DATA PROVIDED Block Start

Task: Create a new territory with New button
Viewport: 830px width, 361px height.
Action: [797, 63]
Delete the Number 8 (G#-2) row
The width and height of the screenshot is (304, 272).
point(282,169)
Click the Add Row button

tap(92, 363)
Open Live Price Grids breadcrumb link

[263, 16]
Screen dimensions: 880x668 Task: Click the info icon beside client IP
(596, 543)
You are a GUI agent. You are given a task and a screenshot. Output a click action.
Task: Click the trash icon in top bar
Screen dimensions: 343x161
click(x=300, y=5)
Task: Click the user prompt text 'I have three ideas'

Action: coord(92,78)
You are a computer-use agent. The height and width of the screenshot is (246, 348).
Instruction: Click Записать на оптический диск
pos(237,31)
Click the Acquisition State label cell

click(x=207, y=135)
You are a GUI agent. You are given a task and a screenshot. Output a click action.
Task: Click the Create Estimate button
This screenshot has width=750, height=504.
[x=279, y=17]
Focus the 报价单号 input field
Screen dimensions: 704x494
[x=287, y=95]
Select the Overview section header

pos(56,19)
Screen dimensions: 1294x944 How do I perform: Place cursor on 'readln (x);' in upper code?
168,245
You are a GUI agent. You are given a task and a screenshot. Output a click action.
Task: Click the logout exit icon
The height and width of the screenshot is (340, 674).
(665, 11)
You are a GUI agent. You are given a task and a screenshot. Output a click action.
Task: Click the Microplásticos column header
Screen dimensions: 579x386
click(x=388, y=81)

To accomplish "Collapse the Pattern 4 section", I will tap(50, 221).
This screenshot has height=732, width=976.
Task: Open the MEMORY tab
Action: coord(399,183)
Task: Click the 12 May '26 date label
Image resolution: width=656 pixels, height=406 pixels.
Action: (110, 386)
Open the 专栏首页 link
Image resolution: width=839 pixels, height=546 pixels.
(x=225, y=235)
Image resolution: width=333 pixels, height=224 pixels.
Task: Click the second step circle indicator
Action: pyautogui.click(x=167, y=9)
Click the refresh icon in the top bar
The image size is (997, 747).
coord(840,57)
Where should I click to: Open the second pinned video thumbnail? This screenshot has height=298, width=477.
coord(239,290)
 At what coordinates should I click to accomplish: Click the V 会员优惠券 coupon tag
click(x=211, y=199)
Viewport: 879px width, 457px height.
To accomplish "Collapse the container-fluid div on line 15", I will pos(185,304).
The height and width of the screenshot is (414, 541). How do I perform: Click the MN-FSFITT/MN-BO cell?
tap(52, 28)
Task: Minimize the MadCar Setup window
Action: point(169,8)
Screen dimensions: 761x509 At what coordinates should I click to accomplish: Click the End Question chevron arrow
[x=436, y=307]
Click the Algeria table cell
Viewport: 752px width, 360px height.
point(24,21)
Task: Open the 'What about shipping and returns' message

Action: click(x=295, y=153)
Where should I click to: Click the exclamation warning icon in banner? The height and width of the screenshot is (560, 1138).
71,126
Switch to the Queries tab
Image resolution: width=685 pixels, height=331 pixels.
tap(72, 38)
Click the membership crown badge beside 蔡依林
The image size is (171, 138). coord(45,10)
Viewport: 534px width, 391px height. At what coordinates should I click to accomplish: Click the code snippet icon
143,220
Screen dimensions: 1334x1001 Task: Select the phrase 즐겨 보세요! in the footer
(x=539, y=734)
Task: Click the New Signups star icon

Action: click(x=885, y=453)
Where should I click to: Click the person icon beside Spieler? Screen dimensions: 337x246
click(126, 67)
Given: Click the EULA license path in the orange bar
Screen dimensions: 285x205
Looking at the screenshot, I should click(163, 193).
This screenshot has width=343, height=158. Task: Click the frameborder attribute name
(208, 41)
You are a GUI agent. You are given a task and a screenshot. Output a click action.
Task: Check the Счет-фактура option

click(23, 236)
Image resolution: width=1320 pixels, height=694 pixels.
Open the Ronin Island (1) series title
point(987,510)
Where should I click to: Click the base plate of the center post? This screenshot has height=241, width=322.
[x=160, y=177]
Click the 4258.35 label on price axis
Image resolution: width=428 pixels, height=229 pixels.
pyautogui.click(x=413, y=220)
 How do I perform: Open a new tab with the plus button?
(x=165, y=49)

DATA PROVIDED Block End

» **TASK REQUIREMENTS**:
Using only the entries above, output the line with "Task: Click the 12 May '26 date label", the line with "Open the 专栏首页 link", and all lines between them, exactly as they stand.

» **RESULT**:
Task: Click the 12 May '26 date label
Image resolution: width=656 pixels, height=406 pixels.
Action: (110, 386)
Open the 专栏首页 link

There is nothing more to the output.